╭─ DATASET RECORDS

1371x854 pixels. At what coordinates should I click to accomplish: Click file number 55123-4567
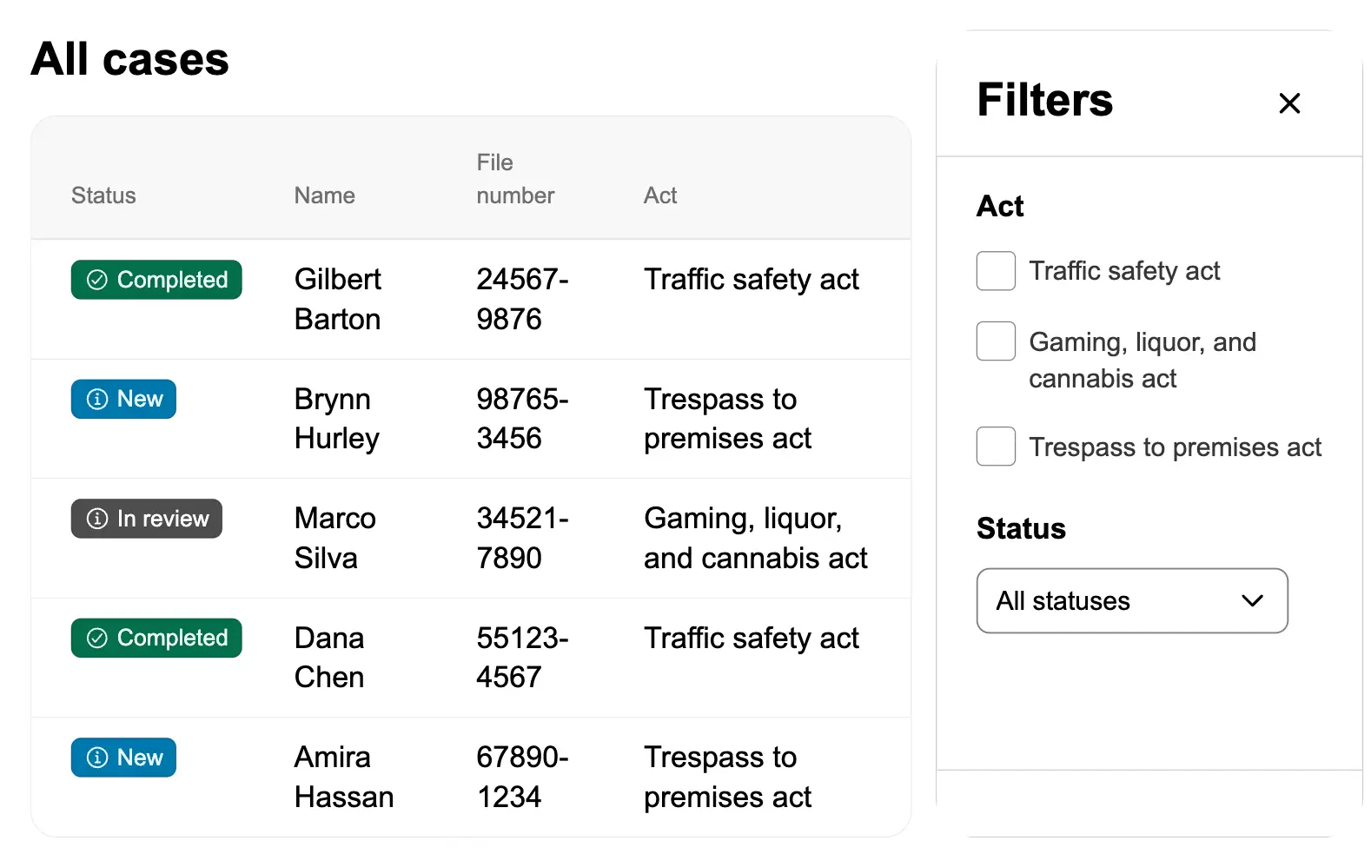[521, 658]
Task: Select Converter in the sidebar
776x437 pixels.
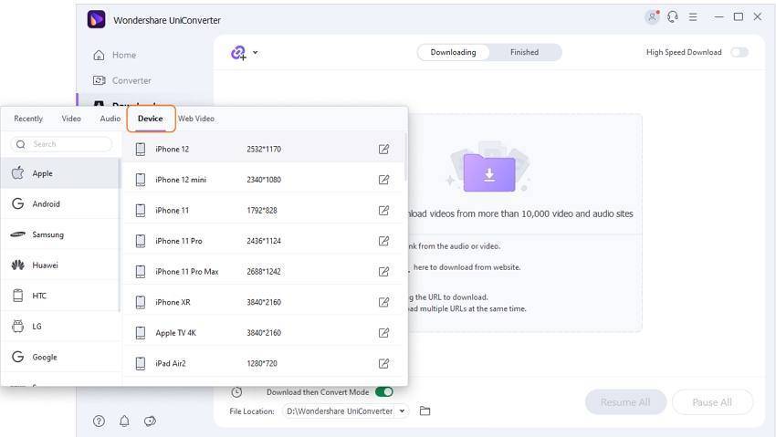Action: [131, 80]
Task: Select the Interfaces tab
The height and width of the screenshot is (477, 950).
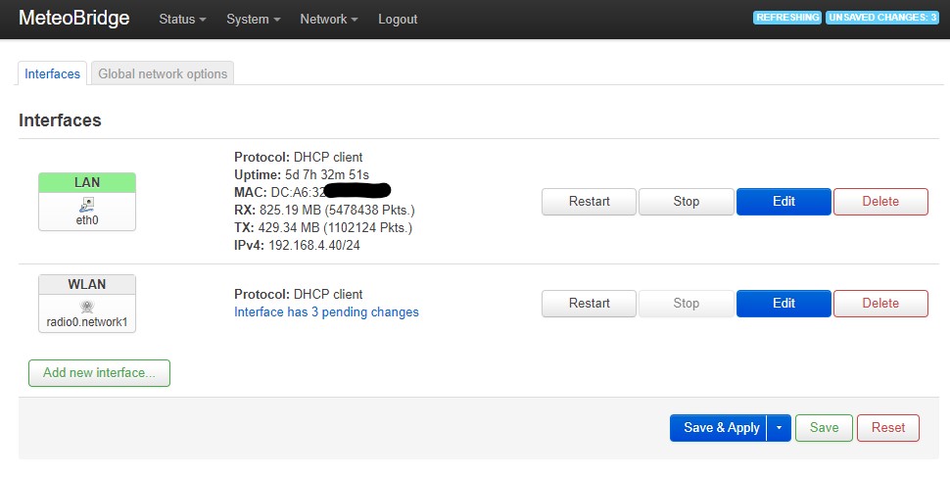Action: tap(52, 73)
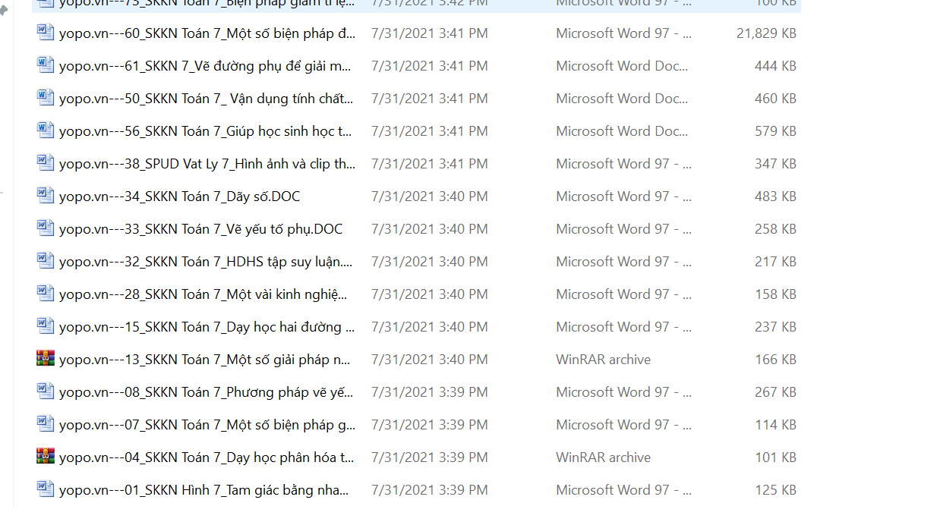Screen dimensions: 937x525
Task: Click the WinRAR archive icon for 13_SKKN Toán 7
Action: pos(46,359)
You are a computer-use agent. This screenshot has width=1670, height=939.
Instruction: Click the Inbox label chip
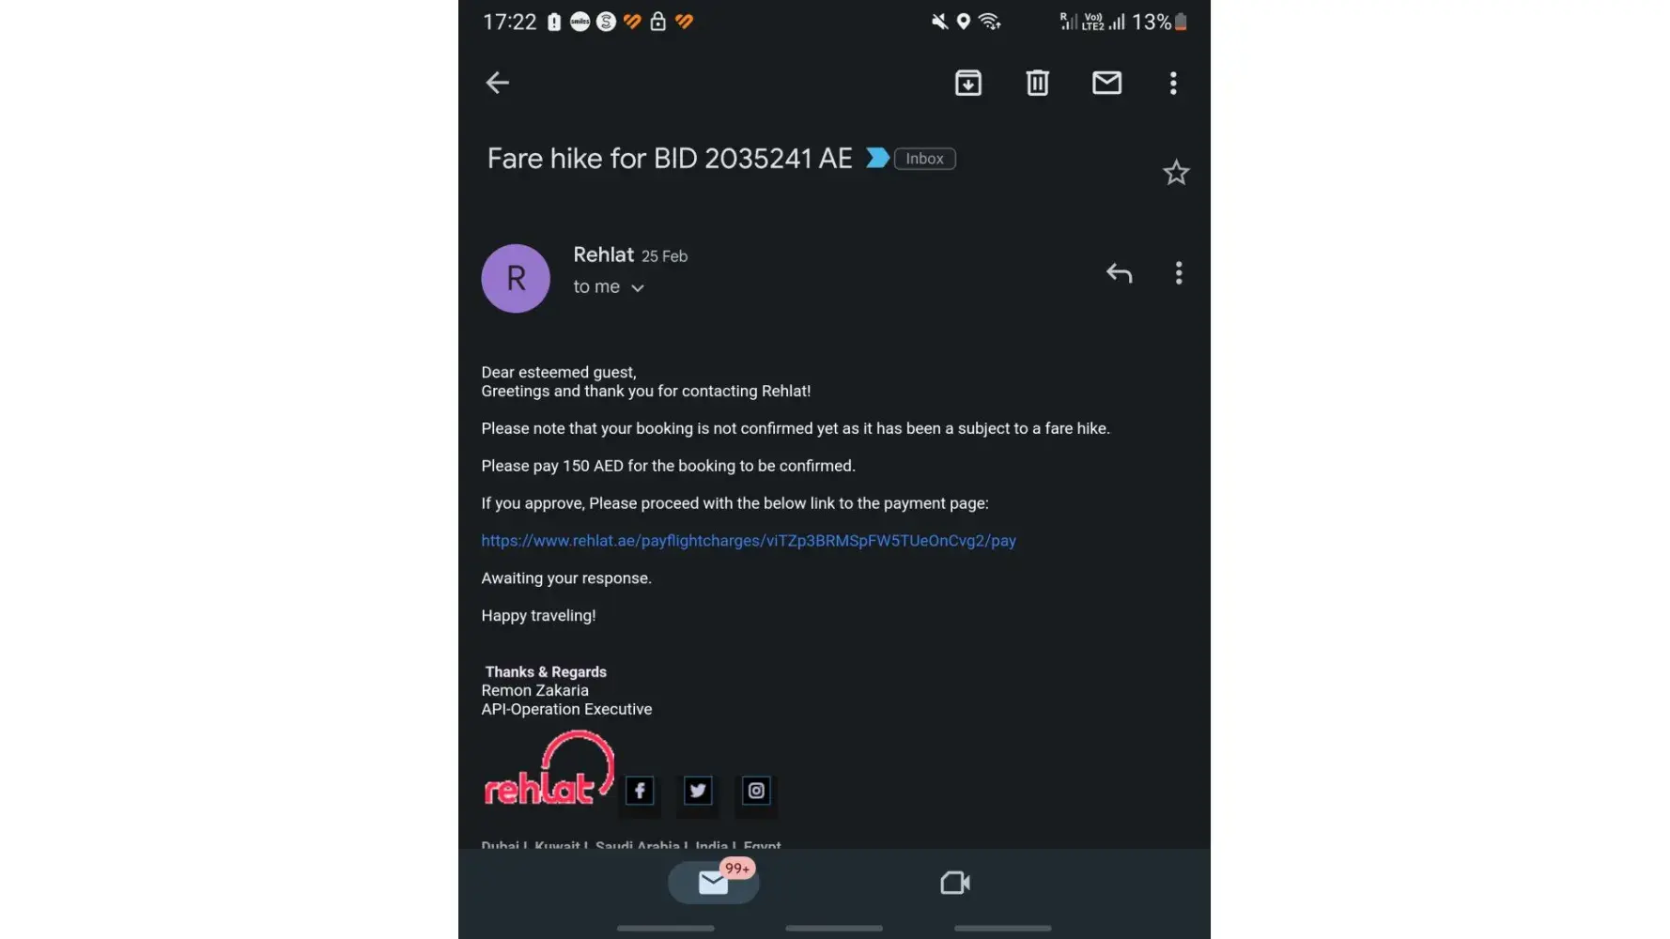point(924,159)
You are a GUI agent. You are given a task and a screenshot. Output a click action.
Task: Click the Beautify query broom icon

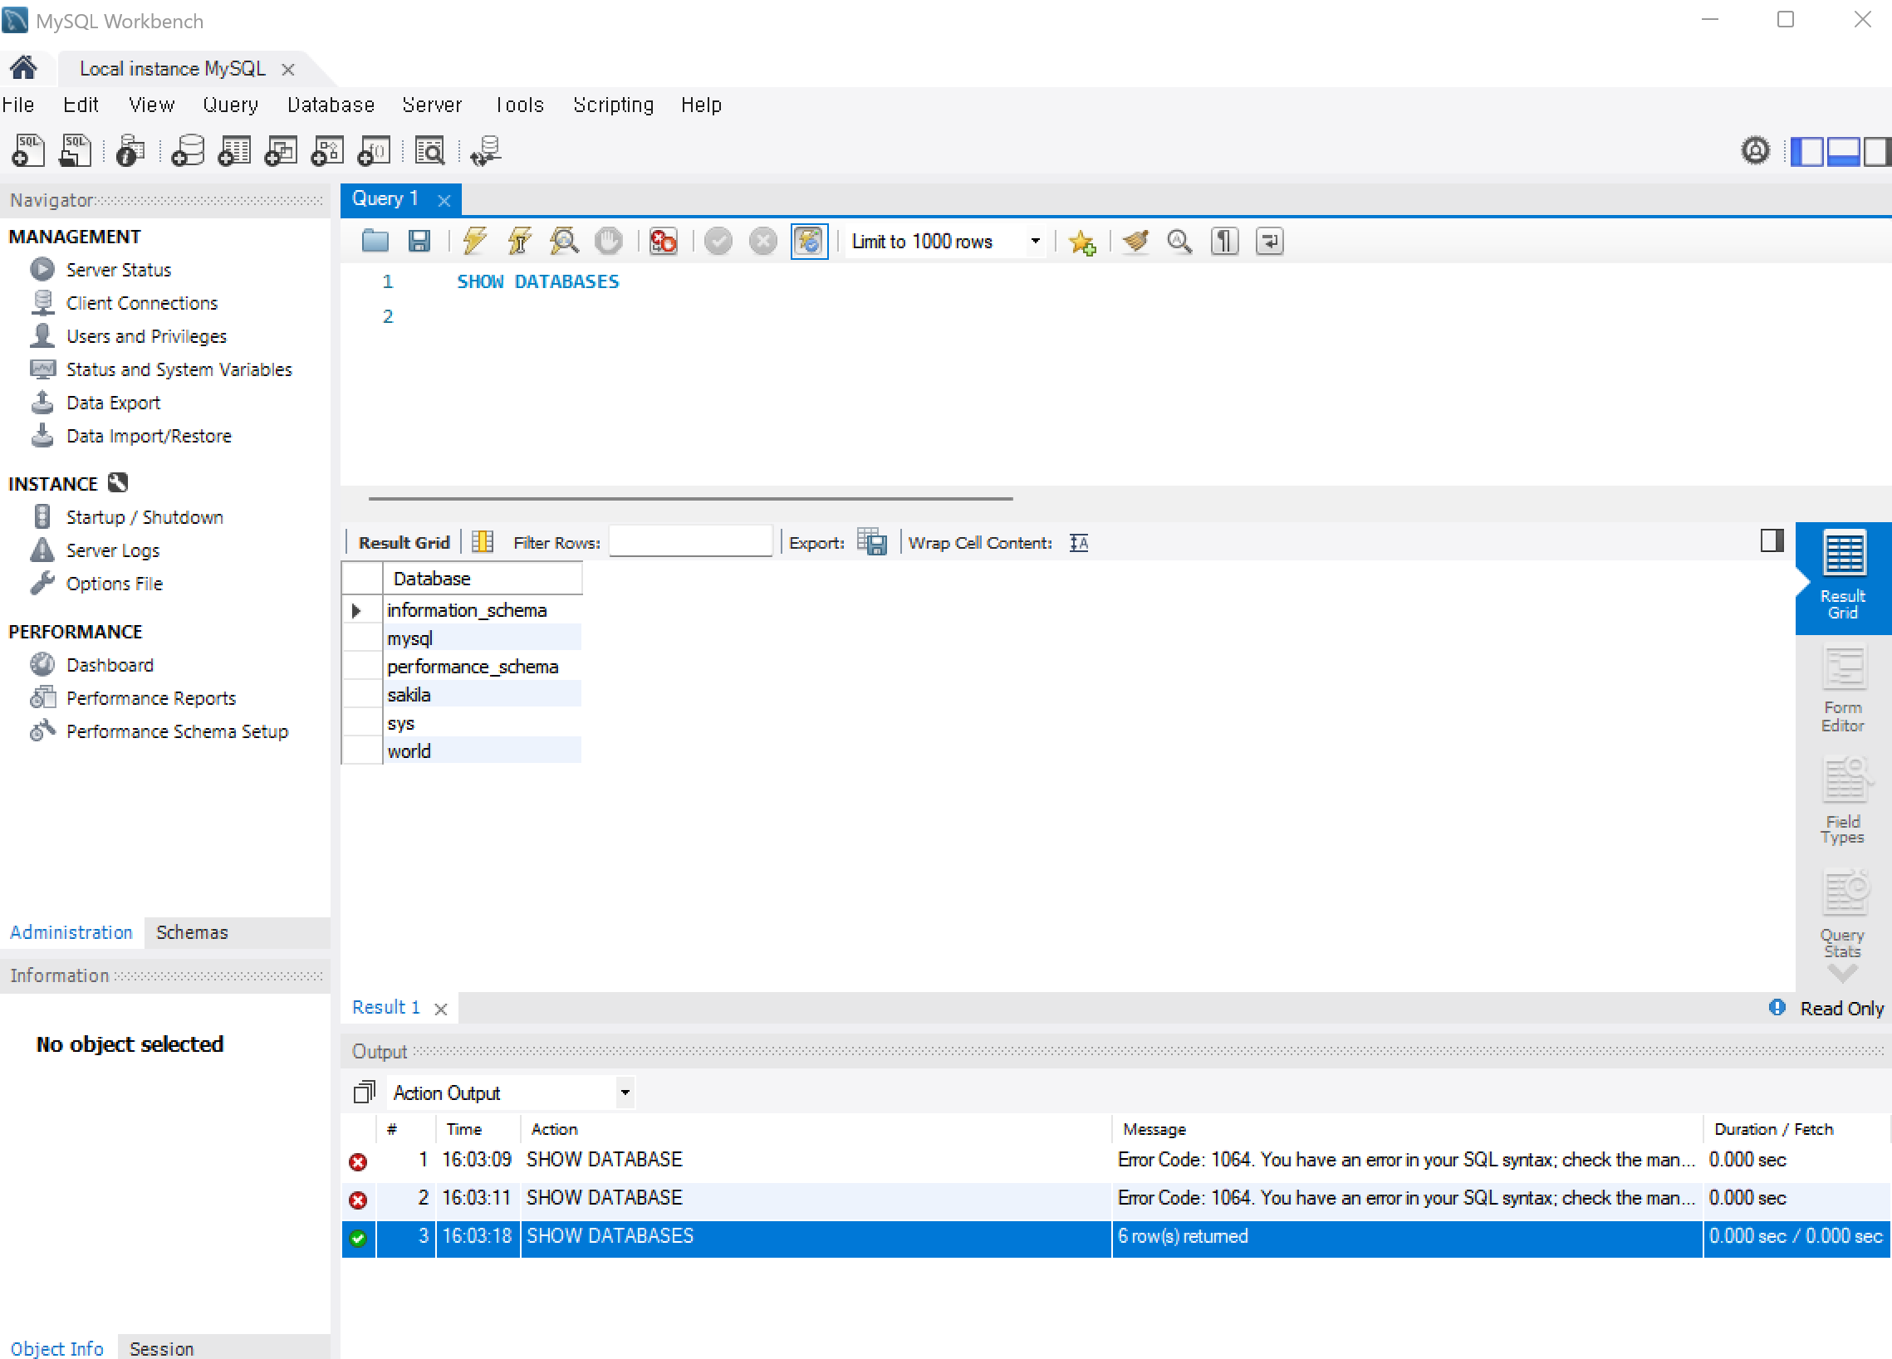(x=1135, y=242)
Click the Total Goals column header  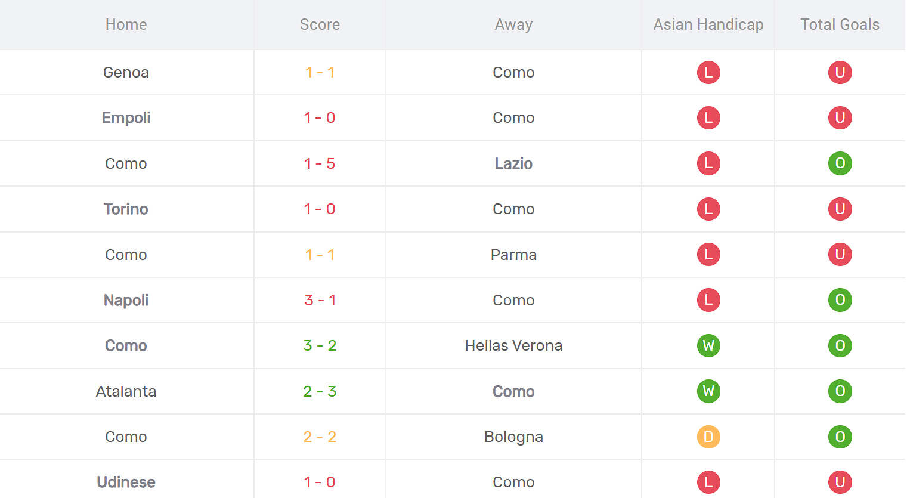840,24
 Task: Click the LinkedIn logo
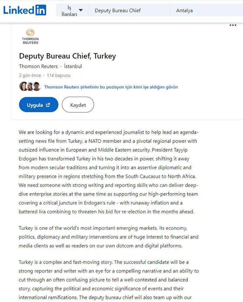[x=25, y=10]
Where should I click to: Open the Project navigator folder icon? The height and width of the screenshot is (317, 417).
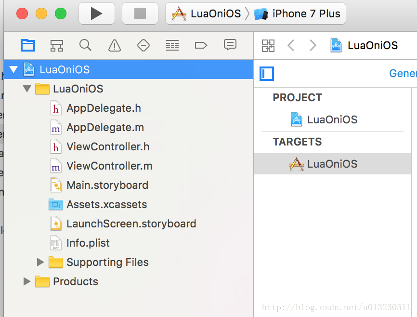(28, 45)
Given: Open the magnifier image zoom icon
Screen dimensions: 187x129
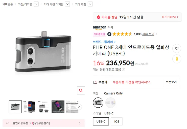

╰─

• [TASK PROMPT]
Please transcribe everything in the data from the line containing "Given: Open the magnifier image zoom icon" down through the end of the data, leaving out the pictures.

• [OUTPUT FOR THIS EXERCISE]
Given: Open the magnifier image zoom icon
Screen dimensions: 187x129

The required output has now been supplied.